El videojuego
tenía unos veinte o treinta niveles. Aunque algunos aventuraban que los niveles
eran infinitos; otros, que solo eran diez pero que se repetían una y otra vez,
añadiendo más velocidad, o enemigos, o algo así. No lo sabían a ciencia cierta:
todos tenían una copia pirata, sin manual de instrucciones ni otras
referencias.
Entre los
compañeros de clase corría el rumor de que el primo del amigo del hermano mayor
de uno había alcanzado el nivel 23. La mitad del aula desmentía esa hazaña; la otra
mitad soñaba con igualarla.
César nunca
pasaba del nivel 7. Se sabía los cuatro primeros de memoria: conocía todos los
movimientos, secuencias optimizadas de acciones y demás trucos para sortearlos
sin problema. Los niveles 5 y 6, en cambio, introducían factores de dificultad
y aleatoriedad que hacían más complicado seguir ascendiendo; sin embargo, con
un poco de práctica y buenos reflejos, llegaba con algunas vidas intactas al
nivel 7. Pero ahí acababa la historia.
Intento tras
intento, no lograba solventar los escollos (aparentemente) insalvables, puestos
ahí por los programadores con toda la mala fe del mundo. Y tarde a tarde,
después de la merienda, fracasaba en el objetivo de ver que había más allá.
Quizás, pensaba en la derrota, no haya nada después.
Hasta que un día
se produjo el milagro. Una combinación de suerte, casualidad, azar y un
atardecer inspirado, lo puso de improviso en el nivel 8.
César no podía ni
frotarse los ojos. Tras la breve pausa que daba el programa anunciando el
siguiente estadio, ya había que ponerse en marcha. Apenas tenía tiempo para
admirar la nueva pantalla, ese escenario tantas veces deseado, completamente
desconocido, donde todo era nuevo, donde todo estaba por descubrir: los
enemigos lo asediaban y, acostumbrado a repetirse durante siete escalones,
César no sabía cómo reaccionar ante los nuevos ataques. El corazón le latía a
mil por hora de la emoción y la adrenalina. Tenía que durar, no podía dejar
pasar esa oportunidad. El nivel 8, por fin. Y después el 9, y el 10 y, por qué
no, el 23. No la cagues ahora, César, no arruines todo. ¿Qué es eso? No, a ver,
movéte para acá. Ahí, no, salí de ahí. ¡Cuidado! No me hagan eso. A ver… ¡No,
así no! ¡Déjenme vivir! ¡Esperen, esperen, todos a la vez no! ¡Voy a perder!

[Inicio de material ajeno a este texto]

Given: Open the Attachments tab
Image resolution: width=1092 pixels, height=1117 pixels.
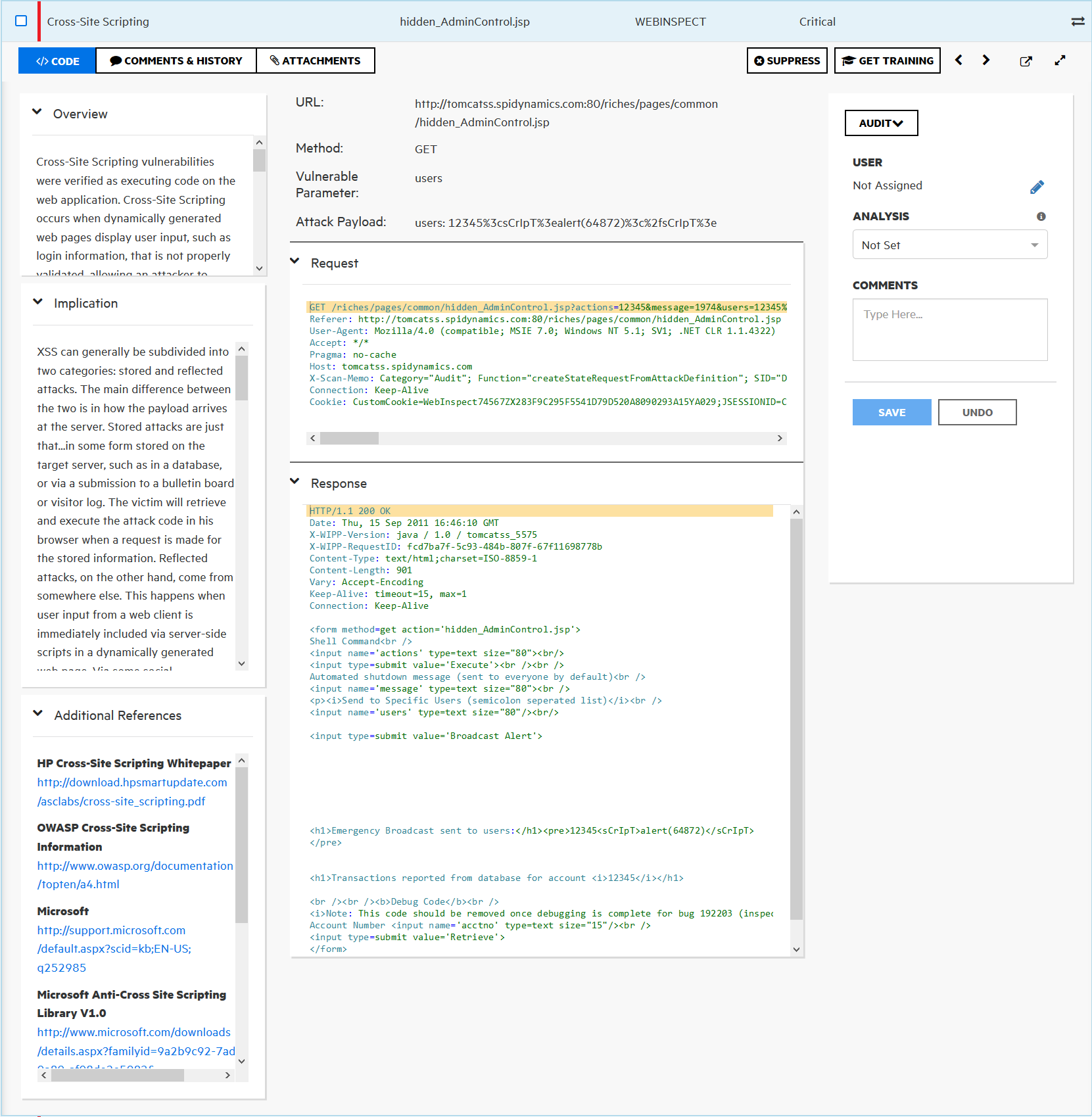Looking at the screenshot, I should tap(316, 61).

Voy a perder, voy a perder…
Y perdió.
Game Over.
En su entusiasmo
juvenil, César lo intentó de nuevo: ni siquiera pasó del nivel 6. Probó una vez
más, y cayó en el eterno 7. Desistió.
Apagó el aparato,
se recostó en su cama, cerró los ojos, e intentó retener la imagen del nivel 8,
de lo que llegó a percibir del nivel 8, de lo que creyó entrever en el nivel 8,
de lo que imaginó haber visto en el nivel 8, de lo que hubiera significado
ganar el nivel 8.
Al día siguiente
fue a la escuela, compartió su gran logro con los compañeros, se vanaglorió el
día entero de su conquista, exageró algunos detalles, inventó otros, se
adjudicó destrezas inauditas, y se permitió tomarles el pelo a los amiguitos
que no conseguían pasar del nivel 6. Cuando salió de clase y volvió a casa, guardó
el juego en un cajón y no lo cargó nunca más.